PROBLEM TO WORK ON
Please copy the records below word for word, starting with the line that contains "The width and height of the screenshot is (1181, 829)." and going on through the line that contains "pyautogui.click(x=992, y=100)".

*** INFORMATION SUPPLIED ***

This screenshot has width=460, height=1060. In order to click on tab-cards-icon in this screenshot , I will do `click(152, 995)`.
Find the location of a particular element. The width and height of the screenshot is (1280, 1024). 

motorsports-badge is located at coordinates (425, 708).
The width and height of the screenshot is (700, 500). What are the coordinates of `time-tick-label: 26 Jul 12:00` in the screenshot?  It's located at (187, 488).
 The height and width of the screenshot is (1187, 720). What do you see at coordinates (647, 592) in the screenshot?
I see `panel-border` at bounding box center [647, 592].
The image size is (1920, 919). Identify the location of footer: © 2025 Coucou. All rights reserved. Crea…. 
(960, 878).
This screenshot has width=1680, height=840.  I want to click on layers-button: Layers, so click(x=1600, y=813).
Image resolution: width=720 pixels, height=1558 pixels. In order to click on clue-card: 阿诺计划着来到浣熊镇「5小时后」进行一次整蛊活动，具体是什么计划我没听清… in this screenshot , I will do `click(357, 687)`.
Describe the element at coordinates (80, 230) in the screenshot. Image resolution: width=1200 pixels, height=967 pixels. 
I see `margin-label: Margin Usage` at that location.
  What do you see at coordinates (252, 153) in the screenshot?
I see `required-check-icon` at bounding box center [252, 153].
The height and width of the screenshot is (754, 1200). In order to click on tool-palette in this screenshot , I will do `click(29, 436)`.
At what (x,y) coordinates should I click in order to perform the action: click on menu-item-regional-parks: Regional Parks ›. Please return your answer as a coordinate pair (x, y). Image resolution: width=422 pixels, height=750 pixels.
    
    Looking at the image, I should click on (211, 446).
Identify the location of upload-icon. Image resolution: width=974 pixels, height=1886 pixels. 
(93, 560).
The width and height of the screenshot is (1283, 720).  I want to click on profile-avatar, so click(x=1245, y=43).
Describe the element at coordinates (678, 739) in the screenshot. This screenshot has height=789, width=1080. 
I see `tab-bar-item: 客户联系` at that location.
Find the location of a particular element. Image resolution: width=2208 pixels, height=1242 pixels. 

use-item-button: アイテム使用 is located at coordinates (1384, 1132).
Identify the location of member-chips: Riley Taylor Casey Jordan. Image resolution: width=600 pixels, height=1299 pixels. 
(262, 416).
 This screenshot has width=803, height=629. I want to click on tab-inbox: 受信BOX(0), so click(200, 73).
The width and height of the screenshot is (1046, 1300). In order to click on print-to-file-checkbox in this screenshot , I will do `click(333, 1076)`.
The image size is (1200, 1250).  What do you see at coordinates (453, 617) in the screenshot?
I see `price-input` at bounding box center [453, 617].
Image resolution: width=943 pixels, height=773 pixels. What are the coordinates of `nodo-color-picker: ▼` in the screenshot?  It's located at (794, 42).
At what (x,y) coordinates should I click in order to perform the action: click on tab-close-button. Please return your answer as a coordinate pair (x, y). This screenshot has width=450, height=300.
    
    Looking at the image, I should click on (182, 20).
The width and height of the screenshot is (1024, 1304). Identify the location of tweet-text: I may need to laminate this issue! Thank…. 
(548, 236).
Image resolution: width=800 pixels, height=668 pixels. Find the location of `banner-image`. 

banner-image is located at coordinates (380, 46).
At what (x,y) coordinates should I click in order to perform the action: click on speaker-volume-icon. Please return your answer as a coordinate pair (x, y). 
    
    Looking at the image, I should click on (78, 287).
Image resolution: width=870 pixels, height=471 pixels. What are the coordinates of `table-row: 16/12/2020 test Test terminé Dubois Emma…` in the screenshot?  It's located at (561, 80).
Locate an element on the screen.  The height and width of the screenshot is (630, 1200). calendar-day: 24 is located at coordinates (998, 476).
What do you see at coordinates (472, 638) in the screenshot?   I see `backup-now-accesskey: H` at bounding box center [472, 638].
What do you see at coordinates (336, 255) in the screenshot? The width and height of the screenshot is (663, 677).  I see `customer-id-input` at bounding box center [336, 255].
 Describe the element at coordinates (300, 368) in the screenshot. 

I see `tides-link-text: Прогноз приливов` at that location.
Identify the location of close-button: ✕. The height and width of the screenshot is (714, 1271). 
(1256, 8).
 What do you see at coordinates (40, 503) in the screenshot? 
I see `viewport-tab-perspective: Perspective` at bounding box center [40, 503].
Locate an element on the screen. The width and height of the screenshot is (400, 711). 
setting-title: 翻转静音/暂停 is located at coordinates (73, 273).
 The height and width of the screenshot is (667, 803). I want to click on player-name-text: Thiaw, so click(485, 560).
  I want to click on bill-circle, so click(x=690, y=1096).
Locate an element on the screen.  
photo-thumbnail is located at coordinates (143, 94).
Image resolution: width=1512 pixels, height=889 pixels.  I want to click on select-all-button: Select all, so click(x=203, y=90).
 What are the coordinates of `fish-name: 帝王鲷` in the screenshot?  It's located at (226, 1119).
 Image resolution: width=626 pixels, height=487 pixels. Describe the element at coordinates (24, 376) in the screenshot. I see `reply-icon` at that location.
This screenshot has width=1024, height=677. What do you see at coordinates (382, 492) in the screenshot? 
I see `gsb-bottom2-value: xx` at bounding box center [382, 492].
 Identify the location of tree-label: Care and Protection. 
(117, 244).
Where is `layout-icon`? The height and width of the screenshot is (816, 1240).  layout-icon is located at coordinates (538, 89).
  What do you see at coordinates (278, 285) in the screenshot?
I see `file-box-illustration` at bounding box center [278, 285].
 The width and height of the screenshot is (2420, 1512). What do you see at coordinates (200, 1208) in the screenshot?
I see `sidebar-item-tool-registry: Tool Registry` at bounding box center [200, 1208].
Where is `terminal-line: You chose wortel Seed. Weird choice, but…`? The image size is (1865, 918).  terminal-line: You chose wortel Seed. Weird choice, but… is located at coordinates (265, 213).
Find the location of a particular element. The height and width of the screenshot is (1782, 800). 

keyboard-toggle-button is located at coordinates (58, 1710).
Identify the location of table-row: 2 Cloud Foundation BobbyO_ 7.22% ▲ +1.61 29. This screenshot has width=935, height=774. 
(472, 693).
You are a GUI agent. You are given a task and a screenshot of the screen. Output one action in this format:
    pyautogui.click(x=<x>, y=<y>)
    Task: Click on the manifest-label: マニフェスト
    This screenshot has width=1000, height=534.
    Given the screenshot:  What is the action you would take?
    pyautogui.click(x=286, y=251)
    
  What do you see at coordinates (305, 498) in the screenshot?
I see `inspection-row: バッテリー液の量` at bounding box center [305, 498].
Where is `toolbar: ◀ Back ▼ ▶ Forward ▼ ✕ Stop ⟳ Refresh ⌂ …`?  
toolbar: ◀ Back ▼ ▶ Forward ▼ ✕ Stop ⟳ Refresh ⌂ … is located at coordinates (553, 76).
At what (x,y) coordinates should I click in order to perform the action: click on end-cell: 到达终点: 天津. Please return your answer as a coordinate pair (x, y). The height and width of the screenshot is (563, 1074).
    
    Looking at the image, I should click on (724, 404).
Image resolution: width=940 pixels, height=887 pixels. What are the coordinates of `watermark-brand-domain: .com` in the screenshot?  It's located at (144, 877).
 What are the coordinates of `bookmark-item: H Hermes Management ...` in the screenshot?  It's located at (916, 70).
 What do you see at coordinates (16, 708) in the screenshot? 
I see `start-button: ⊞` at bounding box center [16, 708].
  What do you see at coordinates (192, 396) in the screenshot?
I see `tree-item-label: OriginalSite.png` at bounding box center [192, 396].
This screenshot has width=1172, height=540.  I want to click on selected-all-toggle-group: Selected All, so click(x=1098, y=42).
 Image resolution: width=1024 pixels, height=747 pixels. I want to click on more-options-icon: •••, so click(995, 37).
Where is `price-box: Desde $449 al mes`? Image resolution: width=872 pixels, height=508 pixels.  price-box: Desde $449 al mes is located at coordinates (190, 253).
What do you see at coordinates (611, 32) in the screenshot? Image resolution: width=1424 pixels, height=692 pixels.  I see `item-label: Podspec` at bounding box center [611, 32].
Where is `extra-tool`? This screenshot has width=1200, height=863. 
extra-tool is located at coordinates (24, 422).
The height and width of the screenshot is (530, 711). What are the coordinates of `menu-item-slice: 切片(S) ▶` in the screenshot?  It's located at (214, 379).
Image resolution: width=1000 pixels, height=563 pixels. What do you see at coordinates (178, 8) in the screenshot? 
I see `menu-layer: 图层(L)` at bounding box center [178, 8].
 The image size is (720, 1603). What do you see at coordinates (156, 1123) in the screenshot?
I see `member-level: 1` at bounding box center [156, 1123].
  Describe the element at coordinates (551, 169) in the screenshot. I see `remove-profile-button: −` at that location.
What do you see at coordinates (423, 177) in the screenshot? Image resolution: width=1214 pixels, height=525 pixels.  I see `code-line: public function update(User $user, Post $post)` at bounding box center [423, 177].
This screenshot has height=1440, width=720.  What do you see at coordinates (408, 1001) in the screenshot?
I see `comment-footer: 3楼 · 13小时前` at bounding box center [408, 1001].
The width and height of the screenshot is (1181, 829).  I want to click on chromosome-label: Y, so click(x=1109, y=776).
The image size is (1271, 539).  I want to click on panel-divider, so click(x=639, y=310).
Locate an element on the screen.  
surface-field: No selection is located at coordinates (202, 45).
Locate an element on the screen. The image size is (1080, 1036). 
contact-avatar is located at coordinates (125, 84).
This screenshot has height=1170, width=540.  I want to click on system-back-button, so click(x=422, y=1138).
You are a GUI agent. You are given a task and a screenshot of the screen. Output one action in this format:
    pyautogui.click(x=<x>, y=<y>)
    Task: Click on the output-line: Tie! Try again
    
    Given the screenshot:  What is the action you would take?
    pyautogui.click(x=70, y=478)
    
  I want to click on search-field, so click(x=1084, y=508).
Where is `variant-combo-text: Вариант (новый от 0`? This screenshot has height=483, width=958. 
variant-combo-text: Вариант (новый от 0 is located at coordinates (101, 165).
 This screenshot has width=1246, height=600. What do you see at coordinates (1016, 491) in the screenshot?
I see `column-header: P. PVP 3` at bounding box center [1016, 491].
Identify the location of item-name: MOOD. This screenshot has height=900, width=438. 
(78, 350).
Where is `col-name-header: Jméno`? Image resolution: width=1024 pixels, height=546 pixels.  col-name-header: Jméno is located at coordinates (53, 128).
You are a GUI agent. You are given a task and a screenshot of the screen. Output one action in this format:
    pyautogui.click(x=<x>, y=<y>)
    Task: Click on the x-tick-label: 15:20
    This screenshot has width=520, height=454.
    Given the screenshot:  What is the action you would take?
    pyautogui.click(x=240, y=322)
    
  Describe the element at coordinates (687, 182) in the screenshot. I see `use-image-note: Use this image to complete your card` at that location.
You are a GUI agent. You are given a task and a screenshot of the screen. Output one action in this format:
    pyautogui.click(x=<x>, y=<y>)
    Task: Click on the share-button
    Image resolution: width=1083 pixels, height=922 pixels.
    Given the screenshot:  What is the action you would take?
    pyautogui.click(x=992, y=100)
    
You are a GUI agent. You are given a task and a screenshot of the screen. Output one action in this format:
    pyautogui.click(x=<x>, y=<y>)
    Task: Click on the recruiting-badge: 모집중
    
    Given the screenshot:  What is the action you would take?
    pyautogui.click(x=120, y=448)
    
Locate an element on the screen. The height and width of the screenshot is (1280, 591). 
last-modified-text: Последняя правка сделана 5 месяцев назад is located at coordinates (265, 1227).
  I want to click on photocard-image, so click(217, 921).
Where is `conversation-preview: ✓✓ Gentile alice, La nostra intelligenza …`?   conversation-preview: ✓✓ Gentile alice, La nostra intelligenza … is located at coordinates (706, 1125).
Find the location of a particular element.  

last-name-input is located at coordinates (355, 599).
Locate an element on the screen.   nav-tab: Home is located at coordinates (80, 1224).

*** End of INFORMATION SUPPLIED ***

TASK RESPONSE
The width and height of the screenshot is (1181, 829).  I want to click on chromosome-label: Y, so click(x=1109, y=776).
The image size is (1271, 539).  I want to click on panel-divider, so click(x=639, y=310).
Locate an element on the screen.  
surface-field: No selection is located at coordinates (202, 45).
Locate an element on the screen. The image size is (1080, 1036). 
contact-avatar is located at coordinates (125, 84).
This screenshot has height=1170, width=540.  I want to click on system-back-button, so click(x=422, y=1138).
You are a GUI agent. You are given a task and a screenshot of the screen. Output one action in this format:
    pyautogui.click(x=<x>, y=<y>)
    Task: Click on the output-line: Tie! Try again
    
    Given the screenshot:  What is the action you would take?
    pyautogui.click(x=70, y=478)
    
  I want to click on search-field, so click(x=1084, y=508).
Where is `variant-combo-text: Вариант (новый от 0`? This screenshot has height=483, width=958. 
variant-combo-text: Вариант (новый от 0 is located at coordinates (101, 165).
 This screenshot has width=1246, height=600. What do you see at coordinates (1016, 491) in the screenshot?
I see `column-header: P. PVP 3` at bounding box center [1016, 491].
Identify the location of item-name: MOOD. This screenshot has height=900, width=438. 
(78, 350).
Where is `col-name-header: Jméno`? Image resolution: width=1024 pixels, height=546 pixels.  col-name-header: Jméno is located at coordinates (53, 128).
You are a GUI agent. You are given a task and a screenshot of the screen. Output one action in this format:
    pyautogui.click(x=<x>, y=<y>)
    Task: Click on the x-tick-label: 15:20
    This screenshot has width=520, height=454.
    Given the screenshot:  What is the action you would take?
    pyautogui.click(x=240, y=322)
    
  Describe the element at coordinates (687, 182) in the screenshot. I see `use-image-note: Use this image to complete your card` at that location.
You are a GUI agent. You are given a task and a screenshot of the screen. Output one action in this format:
    pyautogui.click(x=<x>, y=<y>)
    Task: Click on the share-button
    Image resolution: width=1083 pixels, height=922 pixels.
    Given the screenshot:  What is the action you would take?
    pyautogui.click(x=992, y=100)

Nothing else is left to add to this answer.